Document excerpt:
.....

Bit more on effects of GC...

272 views
Skip to first unread message

Tatu Saloranta

unread,
May 3, 2012, 3:17:06 PM5/3/12
to java-serializat...@googlegroups.com
I thought it might make sense to explain how I think regular on-going
garbage collection activity affects measurements, with respect to heap
size.
Others can correct me if I am wrong in some aspects; and based on
shared understanding maybe we can first figure out what we want, and
from that, what settings would work best.

For this discussion I only consider so-called "young generation"
collection: this refers to fast copy-compacting collection JVM does
between "Eden" and "Survivor" spaces. These spaces are equally-sized,
and at least for small heap sizes cover most of heap. Eden is from
where all normal memory allocation occurs; filling of which triggers
YoungGen collection. Survivor space is used by JVM to implement
compaction during this collection, which is why spaces are
equal-sized.

I assume we can (and should) configure in such a way that no Old
Generation collection occurs -- but even if they do, it is a rare
enough occurence so that it either has no effect (choose minimum) or
is amortized over run time to also have little effect.

1. What is the size of Eden Space?

Since this is the relevant memory size for calculations, we need to
know how this depends on total heap size. We may also want to just
explicitly force this size, with "-XX:NewSize=32m" (etc).

.....

Dataset:

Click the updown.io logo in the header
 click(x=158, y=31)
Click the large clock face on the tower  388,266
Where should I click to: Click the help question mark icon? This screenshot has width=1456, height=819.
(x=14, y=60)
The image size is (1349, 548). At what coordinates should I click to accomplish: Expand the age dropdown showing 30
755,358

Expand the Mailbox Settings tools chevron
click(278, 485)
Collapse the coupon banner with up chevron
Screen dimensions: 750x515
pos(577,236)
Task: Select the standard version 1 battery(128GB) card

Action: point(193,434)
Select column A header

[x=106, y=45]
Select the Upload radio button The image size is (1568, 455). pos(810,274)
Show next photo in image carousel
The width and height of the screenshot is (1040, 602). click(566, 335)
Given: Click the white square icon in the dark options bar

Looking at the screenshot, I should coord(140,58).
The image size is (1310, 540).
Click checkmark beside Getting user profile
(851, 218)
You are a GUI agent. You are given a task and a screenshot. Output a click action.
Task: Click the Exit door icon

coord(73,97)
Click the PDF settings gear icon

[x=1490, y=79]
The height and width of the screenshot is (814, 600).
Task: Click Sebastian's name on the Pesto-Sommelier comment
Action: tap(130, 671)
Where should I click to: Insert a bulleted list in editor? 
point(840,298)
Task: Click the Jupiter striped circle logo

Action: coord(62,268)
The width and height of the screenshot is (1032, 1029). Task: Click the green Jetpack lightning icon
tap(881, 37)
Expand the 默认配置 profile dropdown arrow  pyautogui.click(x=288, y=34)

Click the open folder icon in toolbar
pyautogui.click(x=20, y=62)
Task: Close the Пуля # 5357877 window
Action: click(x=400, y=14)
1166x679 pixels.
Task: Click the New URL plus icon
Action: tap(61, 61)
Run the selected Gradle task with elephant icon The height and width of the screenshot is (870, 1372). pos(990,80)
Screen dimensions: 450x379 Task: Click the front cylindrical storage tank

.....

What is expected:
Indicate whether each statement agrees with the post on garbage collection, answering yes or no and quoting the words of the post that decide it.
1. The Eden and Survivor spaces are the same size.
2. Normal memory allocation takes place in the Survivor space.
3. The discussion covers both young generation and old generation collection.
The items that come after the post are separate material and are unrelated to it.

Exercise response:
1. Yes: "These spaces are equally-sized"
2. No: "Eden is from where all normal memory allocation occurs"
3. No: "For this discussion I only consider so-called "young generation" collection"